2. The greatest wine I ever tasted. This is hard. Partly because right now, with my current state of mind and physical being (aka full term pregnant) I find myself craving “red, anything red”. That Fetzer mentioned above would probably even hit the spot. Frankly, the K Syrah we had the other night, my two sips… fantastic, and would probably qualify in this category. However, I don’t trust my tastebuds right now and think I will have to try that one again. ;-)

I have tasted some good wines over the last decade or so. It is about right now that I am chastising myself for letting my wine journal go relatively untouched. The Prager Royal Escort Port rings out and I can’t wait to try it again when we finally break open that bottle. (Maybe AB’s graduation party…)

AB and I were big Franciscan Magnificat fans and I used to relish each drop of that Meritage. Still it isn’t the “best” wine. (AB argues citing the ’96 and ’97 vintages.) We had some great Ravenswood vineyard specific zins that we finally finished off after aging for about a decade that wow’d us. In fact, I think I commented recently about the demise of our last bottle when I opened it on accident, mistaking it for a Vintner’s Blend. We enjoyed it with pizza. Then there is Amarone… mmmm…. And oh, that Dunham Syrah… the Thurston Wolfe Petite Syrah that V brought over…

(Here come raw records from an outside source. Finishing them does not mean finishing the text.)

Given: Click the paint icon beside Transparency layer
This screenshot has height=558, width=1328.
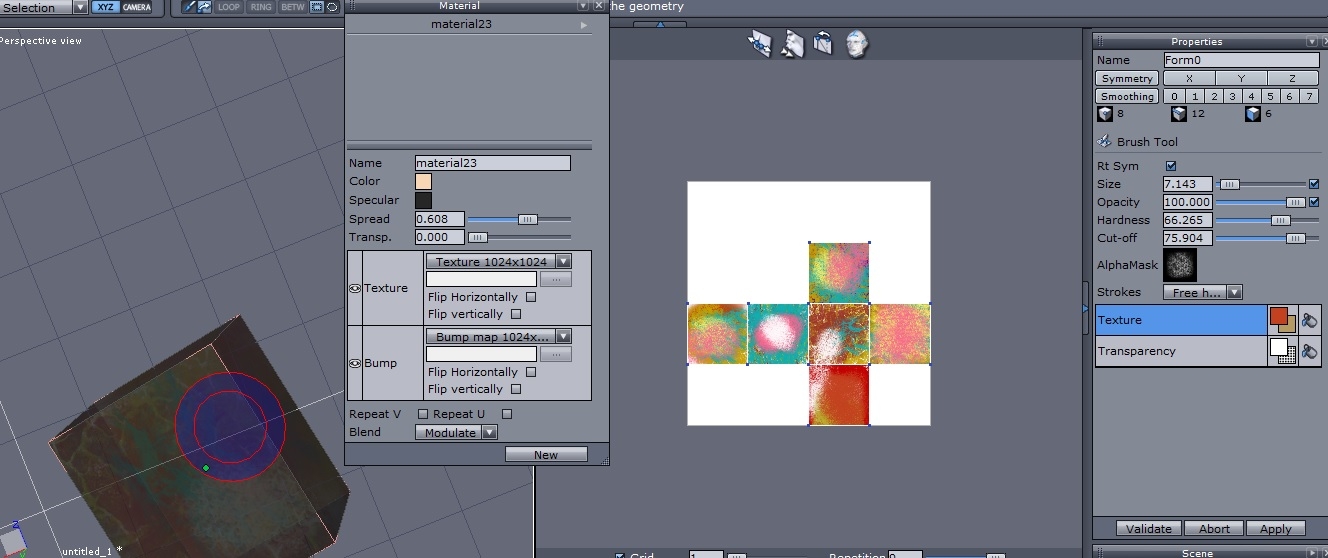Looking at the screenshot, I should (x=1308, y=351).
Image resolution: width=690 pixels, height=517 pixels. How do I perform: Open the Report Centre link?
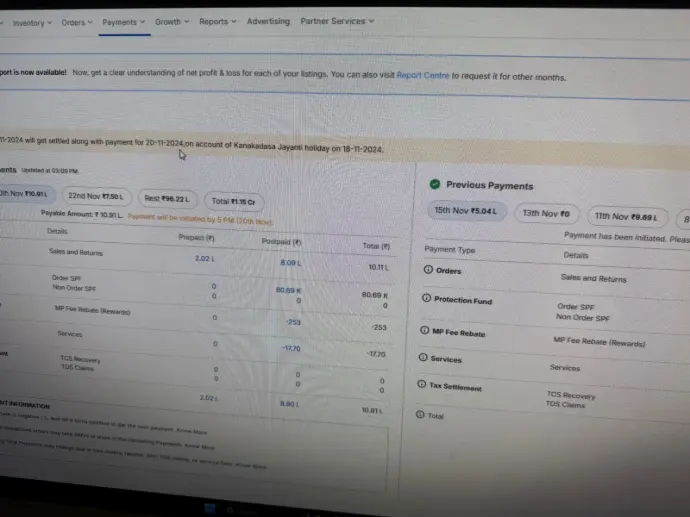point(422,76)
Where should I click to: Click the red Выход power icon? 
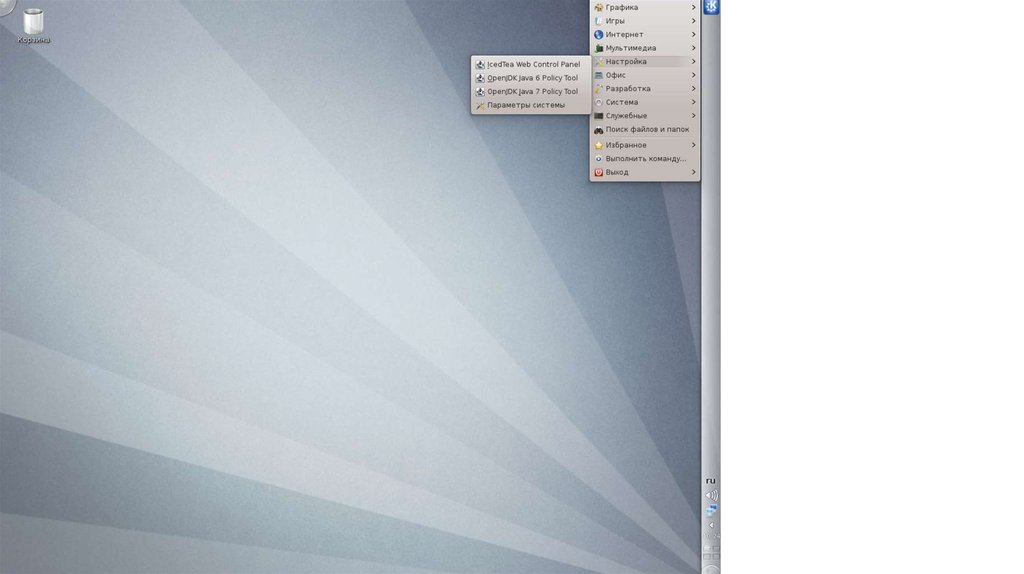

My answer finally comes down to a 1997 Mt. Veeder Zinfandel that we picked up from the Franciscan winery on a trip in the late 90’s. We saved it until just two years ago and then popped the baby open for Easter with AB’s smoked prime rib. Wow.

3. The last question is hard for me. Yes, Opus One is up there. I want to see what all the hype is about. Similarly is Leonetti. When AB and I lived in Reno we used to frequent the local wine shop’s Wednesday night tastings. I remember the regulars who stood around in heels or their “California sheik” dropping names like Opus One, Cakebread, Harlan, and Screaming Eagle. And they shamelessly (and vocally) compared every single wine they tasted to “the most recent bottle of X I had”. (Where X are the four previous named.) I heard Cakebread mentioned so frequently that one day I decided with my monetary award from a teaching recognition, I was going to buy a bottle of Cakebread cab. I got the wine store and I couldn’t do it. I could not drop $80 on a bottle, open it and drink it. It frightened me. I am quite positive I bought shoes instead.

My final answer to this question is a French Bordeaux. I know little about anything French other than what varietals comprise a Bordeaux. I would love to compare them to some of our favorite Meritages here.

Monday, February 19, 2007

Once upon a time...

In a galaxy far, far away I dreamt of being an artist. (Add it to the list right... astronaut, teacher, doctor... what didn't I want to be?) My uncle (my mom's youngest brother) is a fabulous artist. He paints and throws pottery. My grandfather was excellent using his hands and my dad's mom is also an artist. So it came as no surprise to anyone that I wasn't half bad at art.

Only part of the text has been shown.